I've started a new thread because...well, the title describes it all. I honeslty don't feel like I'm making too much forward progress in many ways.
My experiences of the holidays are here at the end of my last thread.
In part I feel stuck because right now, GAL is still so hard to do. It'll change some in Feb, when I start my graduate program and can shift my busy work schedule some.
I've made some progress (some, not all) in my anger/control issues. I think simply waking up to where I was in my life with those helped a lot.
Another part is W - and my ability/willingness to detach. Seeing her two days a week at work complicates that, for sure. I need those hours at the moment, though - we'll see what Feb brings.
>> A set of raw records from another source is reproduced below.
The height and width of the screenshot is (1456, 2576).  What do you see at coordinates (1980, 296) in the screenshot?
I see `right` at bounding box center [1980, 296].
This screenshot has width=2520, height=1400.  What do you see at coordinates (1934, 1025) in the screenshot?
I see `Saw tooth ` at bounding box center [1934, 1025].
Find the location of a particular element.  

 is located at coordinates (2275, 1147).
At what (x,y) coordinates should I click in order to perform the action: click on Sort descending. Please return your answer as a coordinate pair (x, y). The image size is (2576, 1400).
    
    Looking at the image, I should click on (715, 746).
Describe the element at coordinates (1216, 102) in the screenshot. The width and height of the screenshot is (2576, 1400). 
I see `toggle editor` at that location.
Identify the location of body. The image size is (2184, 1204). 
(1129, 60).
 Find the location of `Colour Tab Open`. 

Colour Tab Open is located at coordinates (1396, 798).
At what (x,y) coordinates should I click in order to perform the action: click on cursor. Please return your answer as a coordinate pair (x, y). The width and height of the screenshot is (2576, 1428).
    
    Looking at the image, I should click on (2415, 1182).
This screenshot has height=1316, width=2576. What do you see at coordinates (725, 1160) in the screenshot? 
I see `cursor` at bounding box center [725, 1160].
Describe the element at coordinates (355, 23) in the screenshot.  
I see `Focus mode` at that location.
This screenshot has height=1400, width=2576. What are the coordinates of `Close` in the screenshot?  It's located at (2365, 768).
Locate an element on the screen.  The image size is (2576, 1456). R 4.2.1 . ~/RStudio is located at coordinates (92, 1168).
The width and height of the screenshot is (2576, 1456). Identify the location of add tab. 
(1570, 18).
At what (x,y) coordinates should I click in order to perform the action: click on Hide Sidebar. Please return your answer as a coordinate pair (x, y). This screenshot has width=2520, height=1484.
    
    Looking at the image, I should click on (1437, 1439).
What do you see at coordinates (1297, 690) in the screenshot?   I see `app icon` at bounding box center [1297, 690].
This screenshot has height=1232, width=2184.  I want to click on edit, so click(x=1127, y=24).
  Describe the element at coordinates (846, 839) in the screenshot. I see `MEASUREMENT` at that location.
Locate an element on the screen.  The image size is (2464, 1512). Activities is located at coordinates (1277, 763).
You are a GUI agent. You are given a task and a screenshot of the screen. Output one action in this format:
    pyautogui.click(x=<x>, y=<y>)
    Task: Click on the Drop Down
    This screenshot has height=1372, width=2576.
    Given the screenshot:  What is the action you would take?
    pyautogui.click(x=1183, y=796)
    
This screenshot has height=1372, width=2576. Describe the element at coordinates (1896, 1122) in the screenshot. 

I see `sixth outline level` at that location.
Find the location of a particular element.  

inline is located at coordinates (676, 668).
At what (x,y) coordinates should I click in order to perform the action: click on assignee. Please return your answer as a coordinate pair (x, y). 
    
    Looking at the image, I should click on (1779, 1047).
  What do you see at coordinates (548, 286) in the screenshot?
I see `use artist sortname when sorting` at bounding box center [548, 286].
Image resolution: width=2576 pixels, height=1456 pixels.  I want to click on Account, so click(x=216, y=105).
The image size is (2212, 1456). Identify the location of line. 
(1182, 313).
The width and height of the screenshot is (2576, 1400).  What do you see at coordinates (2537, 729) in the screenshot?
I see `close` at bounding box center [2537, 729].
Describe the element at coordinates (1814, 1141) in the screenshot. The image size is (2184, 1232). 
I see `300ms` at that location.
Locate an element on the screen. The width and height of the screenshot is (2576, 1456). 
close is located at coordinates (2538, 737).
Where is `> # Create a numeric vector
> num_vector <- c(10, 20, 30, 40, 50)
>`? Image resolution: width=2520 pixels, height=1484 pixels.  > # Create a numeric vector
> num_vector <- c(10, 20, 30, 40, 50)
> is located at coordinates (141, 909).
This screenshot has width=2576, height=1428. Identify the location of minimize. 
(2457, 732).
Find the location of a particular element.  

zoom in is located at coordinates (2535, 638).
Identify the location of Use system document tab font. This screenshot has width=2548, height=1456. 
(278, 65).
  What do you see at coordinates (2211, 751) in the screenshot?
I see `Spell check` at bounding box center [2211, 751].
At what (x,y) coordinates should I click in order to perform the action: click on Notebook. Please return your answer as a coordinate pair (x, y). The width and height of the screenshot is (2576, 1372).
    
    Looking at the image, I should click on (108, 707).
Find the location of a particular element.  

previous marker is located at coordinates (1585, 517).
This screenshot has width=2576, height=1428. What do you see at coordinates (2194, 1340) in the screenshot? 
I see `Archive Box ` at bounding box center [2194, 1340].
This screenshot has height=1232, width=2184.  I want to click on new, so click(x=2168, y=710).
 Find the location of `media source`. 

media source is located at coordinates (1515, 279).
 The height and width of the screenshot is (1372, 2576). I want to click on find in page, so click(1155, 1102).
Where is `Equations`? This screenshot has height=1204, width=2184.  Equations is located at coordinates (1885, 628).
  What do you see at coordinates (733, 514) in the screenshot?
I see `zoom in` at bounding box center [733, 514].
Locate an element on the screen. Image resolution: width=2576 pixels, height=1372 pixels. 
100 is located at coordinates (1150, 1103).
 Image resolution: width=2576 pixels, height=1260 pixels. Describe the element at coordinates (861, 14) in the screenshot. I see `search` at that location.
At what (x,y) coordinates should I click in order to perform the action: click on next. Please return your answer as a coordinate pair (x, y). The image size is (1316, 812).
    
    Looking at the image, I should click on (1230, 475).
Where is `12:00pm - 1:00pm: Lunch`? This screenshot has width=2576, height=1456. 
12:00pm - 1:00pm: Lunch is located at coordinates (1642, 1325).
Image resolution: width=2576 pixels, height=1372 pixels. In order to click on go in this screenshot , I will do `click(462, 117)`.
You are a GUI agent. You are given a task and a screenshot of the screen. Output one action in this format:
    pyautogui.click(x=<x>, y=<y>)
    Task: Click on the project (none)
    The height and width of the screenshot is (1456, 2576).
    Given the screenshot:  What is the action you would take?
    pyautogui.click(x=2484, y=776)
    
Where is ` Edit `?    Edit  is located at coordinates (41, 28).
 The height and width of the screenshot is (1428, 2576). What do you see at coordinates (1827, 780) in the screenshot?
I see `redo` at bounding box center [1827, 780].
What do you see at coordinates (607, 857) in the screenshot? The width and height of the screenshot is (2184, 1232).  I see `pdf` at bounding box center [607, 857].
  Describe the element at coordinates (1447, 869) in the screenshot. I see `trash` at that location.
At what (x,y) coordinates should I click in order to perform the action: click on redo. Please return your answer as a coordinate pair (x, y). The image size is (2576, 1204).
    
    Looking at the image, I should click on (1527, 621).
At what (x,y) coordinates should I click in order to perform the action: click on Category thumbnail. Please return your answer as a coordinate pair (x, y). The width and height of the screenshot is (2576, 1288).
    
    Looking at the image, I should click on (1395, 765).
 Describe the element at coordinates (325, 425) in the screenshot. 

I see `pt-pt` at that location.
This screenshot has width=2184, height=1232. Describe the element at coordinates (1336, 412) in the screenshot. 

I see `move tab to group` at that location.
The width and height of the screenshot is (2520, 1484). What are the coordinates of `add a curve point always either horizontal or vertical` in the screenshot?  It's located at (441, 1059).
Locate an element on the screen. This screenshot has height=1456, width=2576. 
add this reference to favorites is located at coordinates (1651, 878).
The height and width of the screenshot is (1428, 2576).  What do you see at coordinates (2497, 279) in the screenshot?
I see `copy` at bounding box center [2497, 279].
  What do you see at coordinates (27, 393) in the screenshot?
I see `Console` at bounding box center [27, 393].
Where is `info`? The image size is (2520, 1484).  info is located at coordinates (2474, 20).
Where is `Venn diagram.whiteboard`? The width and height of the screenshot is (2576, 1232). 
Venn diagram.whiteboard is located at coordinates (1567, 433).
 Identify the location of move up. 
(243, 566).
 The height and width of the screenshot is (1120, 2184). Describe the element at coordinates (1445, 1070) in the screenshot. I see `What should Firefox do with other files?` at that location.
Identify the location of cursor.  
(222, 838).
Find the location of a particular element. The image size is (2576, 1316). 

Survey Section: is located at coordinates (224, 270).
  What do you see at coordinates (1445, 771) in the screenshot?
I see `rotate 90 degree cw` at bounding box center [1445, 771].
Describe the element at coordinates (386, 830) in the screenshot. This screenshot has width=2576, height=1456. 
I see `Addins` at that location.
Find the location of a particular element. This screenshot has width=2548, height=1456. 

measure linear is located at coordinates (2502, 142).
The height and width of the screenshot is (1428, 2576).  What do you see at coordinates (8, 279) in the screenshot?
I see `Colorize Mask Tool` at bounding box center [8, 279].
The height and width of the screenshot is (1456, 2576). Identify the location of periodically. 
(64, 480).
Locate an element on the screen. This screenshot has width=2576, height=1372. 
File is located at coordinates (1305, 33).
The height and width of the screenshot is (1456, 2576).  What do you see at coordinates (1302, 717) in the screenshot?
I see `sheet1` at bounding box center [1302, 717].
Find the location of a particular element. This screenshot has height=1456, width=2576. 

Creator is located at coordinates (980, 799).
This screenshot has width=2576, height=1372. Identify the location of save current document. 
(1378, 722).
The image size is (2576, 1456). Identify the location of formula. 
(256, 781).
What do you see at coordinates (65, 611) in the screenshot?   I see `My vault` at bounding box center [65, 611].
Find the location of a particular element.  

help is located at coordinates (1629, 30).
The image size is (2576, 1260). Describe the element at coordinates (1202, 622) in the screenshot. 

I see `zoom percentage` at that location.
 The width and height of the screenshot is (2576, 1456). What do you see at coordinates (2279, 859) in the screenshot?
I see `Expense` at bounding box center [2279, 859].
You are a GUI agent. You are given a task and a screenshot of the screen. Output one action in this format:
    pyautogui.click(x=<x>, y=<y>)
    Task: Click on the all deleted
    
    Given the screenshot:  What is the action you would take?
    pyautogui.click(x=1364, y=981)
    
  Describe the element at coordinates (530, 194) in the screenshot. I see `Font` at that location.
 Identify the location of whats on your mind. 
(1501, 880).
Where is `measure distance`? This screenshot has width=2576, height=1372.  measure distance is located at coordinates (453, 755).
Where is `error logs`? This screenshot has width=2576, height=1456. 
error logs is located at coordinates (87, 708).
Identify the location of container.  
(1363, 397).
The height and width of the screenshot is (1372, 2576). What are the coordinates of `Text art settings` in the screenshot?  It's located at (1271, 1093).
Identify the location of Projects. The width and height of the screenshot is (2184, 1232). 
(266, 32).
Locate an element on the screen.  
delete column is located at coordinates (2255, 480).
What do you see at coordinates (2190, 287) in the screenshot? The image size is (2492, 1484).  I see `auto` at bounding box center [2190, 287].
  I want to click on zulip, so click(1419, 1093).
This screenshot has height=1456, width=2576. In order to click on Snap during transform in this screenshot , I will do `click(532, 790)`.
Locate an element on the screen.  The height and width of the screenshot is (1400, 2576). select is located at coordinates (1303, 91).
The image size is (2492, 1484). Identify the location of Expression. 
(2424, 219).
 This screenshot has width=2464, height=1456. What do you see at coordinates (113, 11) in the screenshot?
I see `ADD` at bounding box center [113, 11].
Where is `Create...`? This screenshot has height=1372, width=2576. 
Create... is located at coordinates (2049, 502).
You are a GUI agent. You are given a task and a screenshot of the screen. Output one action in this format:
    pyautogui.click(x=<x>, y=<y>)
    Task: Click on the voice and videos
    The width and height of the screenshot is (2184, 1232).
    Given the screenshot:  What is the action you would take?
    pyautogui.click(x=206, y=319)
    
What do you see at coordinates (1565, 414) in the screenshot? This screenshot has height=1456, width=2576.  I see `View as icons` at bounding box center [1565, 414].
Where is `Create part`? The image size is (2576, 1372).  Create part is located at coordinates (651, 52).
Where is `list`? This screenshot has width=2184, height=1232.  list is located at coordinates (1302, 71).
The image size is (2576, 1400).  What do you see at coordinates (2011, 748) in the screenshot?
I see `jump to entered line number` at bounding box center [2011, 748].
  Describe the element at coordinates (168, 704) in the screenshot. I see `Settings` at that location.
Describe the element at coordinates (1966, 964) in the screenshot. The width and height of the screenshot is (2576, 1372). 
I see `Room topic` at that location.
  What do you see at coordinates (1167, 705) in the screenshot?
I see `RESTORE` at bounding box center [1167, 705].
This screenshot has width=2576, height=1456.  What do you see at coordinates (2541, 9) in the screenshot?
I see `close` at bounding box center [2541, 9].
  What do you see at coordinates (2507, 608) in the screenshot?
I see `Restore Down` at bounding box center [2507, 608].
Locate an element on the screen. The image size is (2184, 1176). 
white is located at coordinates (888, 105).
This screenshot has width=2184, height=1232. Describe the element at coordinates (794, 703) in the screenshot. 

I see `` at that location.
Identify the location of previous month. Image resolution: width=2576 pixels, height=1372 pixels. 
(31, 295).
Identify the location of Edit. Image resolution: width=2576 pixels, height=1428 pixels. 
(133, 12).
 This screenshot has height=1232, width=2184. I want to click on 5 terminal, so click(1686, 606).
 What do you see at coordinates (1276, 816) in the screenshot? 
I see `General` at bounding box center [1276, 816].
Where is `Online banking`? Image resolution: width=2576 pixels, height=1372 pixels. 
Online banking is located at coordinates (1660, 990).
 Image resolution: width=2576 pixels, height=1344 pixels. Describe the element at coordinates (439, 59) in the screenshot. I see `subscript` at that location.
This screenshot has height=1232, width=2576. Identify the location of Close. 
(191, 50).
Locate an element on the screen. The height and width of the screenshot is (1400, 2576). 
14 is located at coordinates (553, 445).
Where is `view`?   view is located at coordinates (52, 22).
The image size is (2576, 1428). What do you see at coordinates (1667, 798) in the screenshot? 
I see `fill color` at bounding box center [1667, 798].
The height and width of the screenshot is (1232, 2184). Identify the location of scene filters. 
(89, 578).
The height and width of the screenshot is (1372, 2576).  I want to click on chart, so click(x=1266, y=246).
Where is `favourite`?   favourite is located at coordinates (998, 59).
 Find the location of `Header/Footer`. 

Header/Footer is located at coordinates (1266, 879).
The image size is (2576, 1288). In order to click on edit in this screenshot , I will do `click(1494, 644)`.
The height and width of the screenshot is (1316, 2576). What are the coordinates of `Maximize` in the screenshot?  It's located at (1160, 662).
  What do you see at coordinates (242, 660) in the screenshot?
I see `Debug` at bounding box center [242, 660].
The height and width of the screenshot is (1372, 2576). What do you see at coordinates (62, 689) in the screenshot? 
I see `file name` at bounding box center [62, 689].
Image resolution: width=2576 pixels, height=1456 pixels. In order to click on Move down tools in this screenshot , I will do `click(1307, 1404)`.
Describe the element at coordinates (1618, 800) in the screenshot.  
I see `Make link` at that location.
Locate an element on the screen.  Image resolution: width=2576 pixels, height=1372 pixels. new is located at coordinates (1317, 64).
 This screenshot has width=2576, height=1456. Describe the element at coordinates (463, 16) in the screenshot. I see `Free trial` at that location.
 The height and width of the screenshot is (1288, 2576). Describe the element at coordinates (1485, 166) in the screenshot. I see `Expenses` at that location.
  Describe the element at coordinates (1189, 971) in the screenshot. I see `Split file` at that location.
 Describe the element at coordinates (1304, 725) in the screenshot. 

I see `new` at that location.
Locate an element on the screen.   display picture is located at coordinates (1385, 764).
She's also seemingly determined to be friends - to be kind and open to me, at least, which is difficult to say "no" to...to resist. Because I'm a nanometer's breadth away from 100% certain she only wants to be friends. But, how can one claim that you emotionally abused them and hurt them enough to make them want to divorce you, but still want to be friends? What the hell?
Whenever I have a small, positive interaction with W is bouys my mood for a good couple hours. Then I dip, or crash.
I feel that in spite of the emotional harm she caused me, I still want her back. But with what I did to her (both the real wrongs and the supposed ones), I don't believe she'd have me.
Which is something else I'm pondering:
When, if ever, is it time to bring up R-talk again? We haven't had an R-talk since mid-October. More than two months since either of us have mentioned _anything_ beyond our tentative "we're treading on eggshells friendship" stuff. Nothing aobut her leaving me, or how things went wrong.
She seems more open and receptive to me, now. She called me to say Merry Christmas, and she seemed OK with the idea of seeming a movie together on the premise that we both wanted to see it but had no one else to go with (my proposal).
Oh, and from all quarters (various people inquiring; not on my behalf) it sounds like she doesn't have an interest in B in terms of an R - which I take with heavy, heavy skeptecism, but still weigh in.
So.
I'm trying to detach. I'm trying to make those steps. But this woman was such a key person in my life. A lot of my daily tasks and pleasures remind me of her a tiny bit - and these are things I don't want to give up, because they're a lot of things I enjoy (sci-fi in general, for example). My life got saturated with her at my side.
And now here I am, stuck in neutral, trying to move on but, some days I feel like I'm just spinning my tires.